Christian Teal is internationally known through concerts, recordings, and radio broadcasts as the first violinist of the Blair String Quartet. As soloist, he has appeared with numerous orchestras, including the Madeira Bach Festival Orchestra, the Richmond Symphony, the Colorado Philharmonic, the Nashville Symphony Orchestra and the Nashville Chamber Orchestra. He has appeared in concert at the Killington Music Festival in Vermont and the Rocky Mountain Summer Music Conservatory in Colorado. Through recordings he can be heard on the Pantheon, New World, Vox, Varese Sarabande, Redmark, Warner Brothers and Naxos labels. In 2007/08, Mr. Teal presented the Six Sonatas and Partitas for Unaccompanied Violin by Johann Sebastian Bach in the Sacred Space for the City series at Christ Church Cathedral in Nashville.

 

During his undergraduate years at Indiana University, he was a pupil of Josef Gingold, followed by graduate study with Dorothy DeLay.
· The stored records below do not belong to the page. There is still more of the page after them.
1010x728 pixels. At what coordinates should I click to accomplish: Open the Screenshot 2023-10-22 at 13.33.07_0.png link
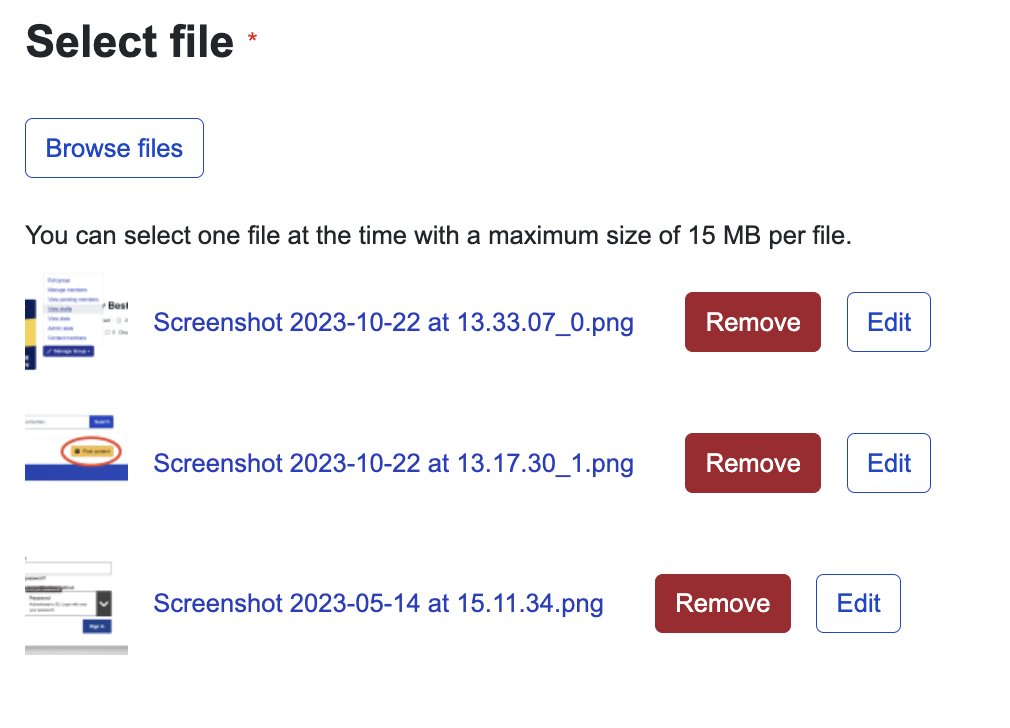click(393, 323)
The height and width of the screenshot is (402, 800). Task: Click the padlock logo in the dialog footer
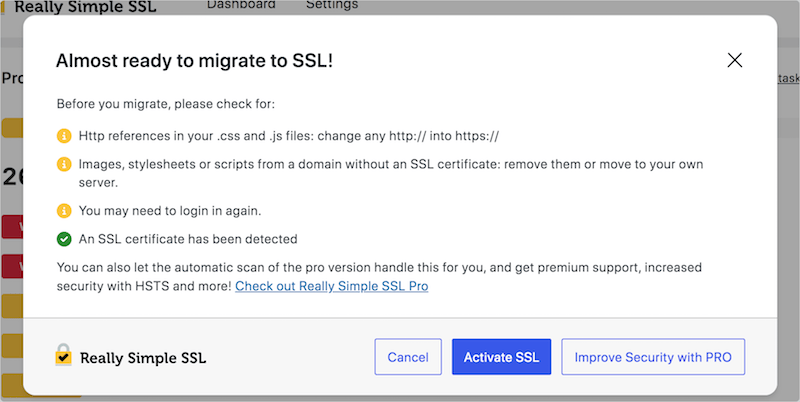(x=63, y=355)
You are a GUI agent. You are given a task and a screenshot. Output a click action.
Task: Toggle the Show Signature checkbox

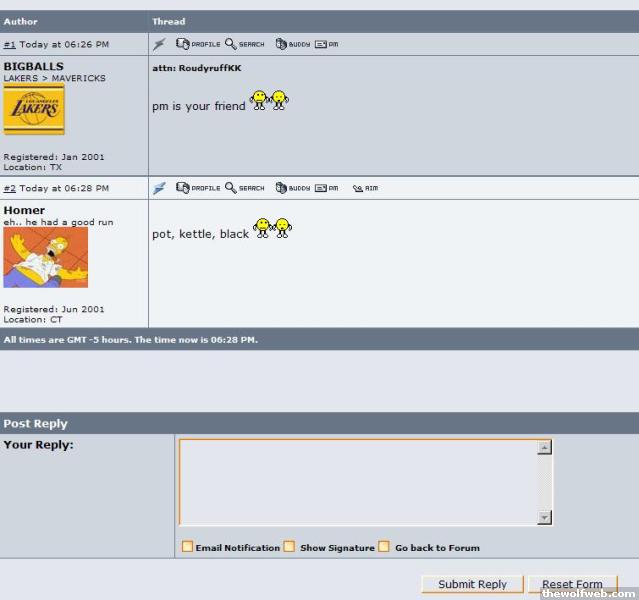[x=289, y=547]
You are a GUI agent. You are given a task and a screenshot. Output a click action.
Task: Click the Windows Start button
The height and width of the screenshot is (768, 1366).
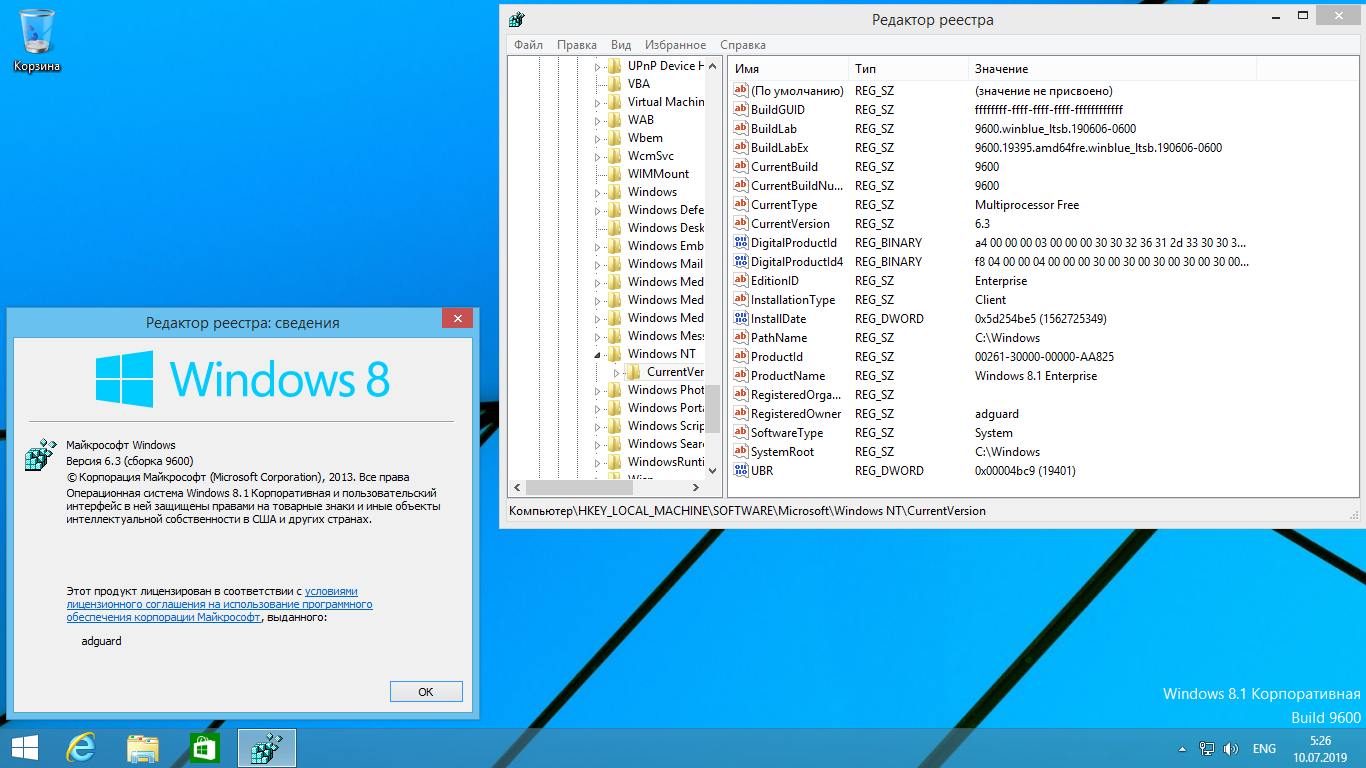click(x=24, y=748)
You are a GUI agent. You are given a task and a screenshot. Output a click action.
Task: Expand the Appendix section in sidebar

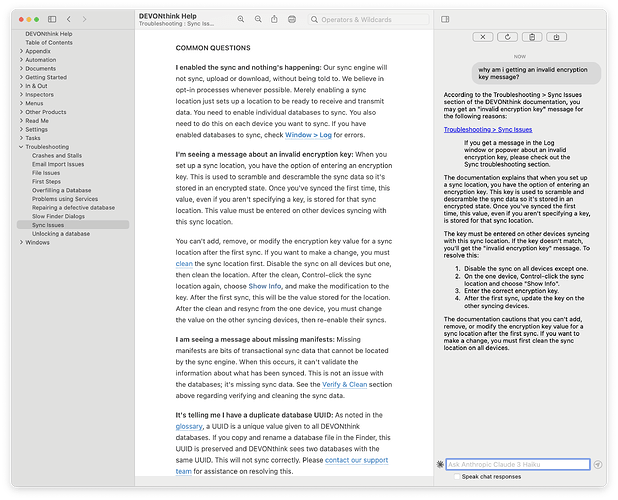click(21, 51)
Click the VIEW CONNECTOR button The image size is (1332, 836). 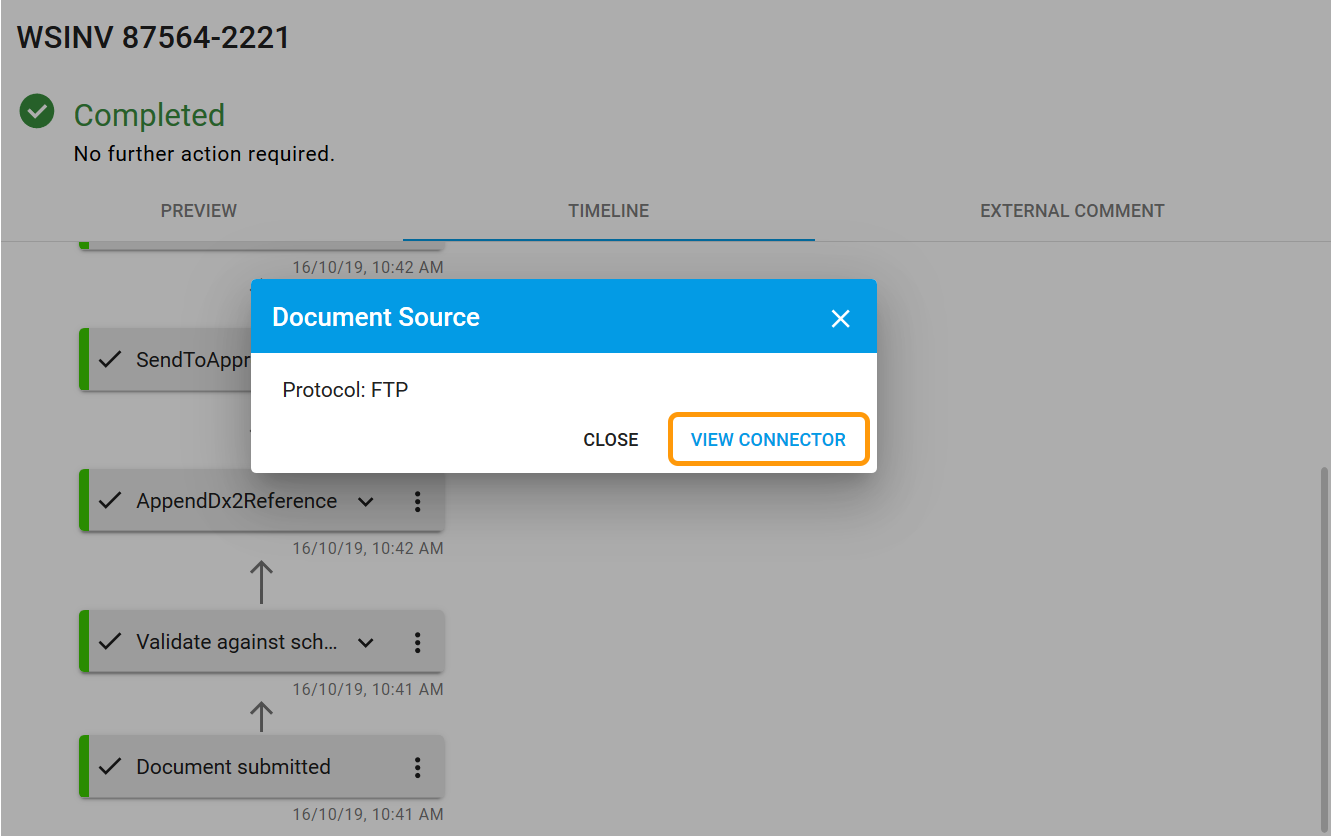click(x=768, y=439)
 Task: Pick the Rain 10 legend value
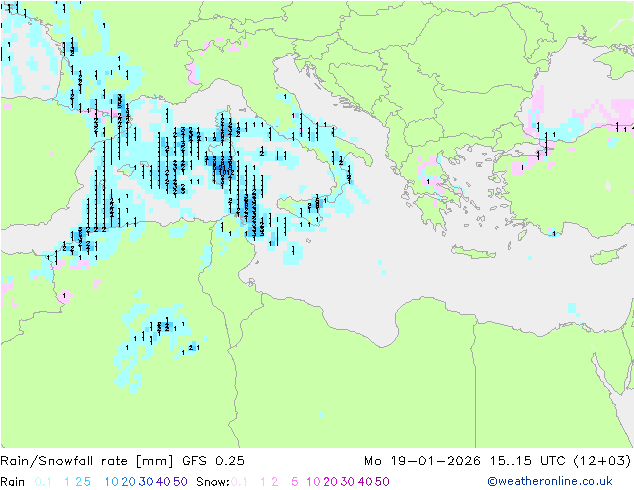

He studied chamber music with members of the Juilliard, Hungarian, and Berkshire Quartets, as well as William Primrose, Janos Starker, and Gyorgy Sebok. Mr. Teal has held faculty positions at the Aspen Music Festival, the Meadowmount School of Music, the Rocky Mountain Summer Conservatory, the Rocky Ridge Music Center and the Congress of Strings. He is currently the Joseph Joachim Professor of Violin at the Blair School of Music of Vanderbilt University.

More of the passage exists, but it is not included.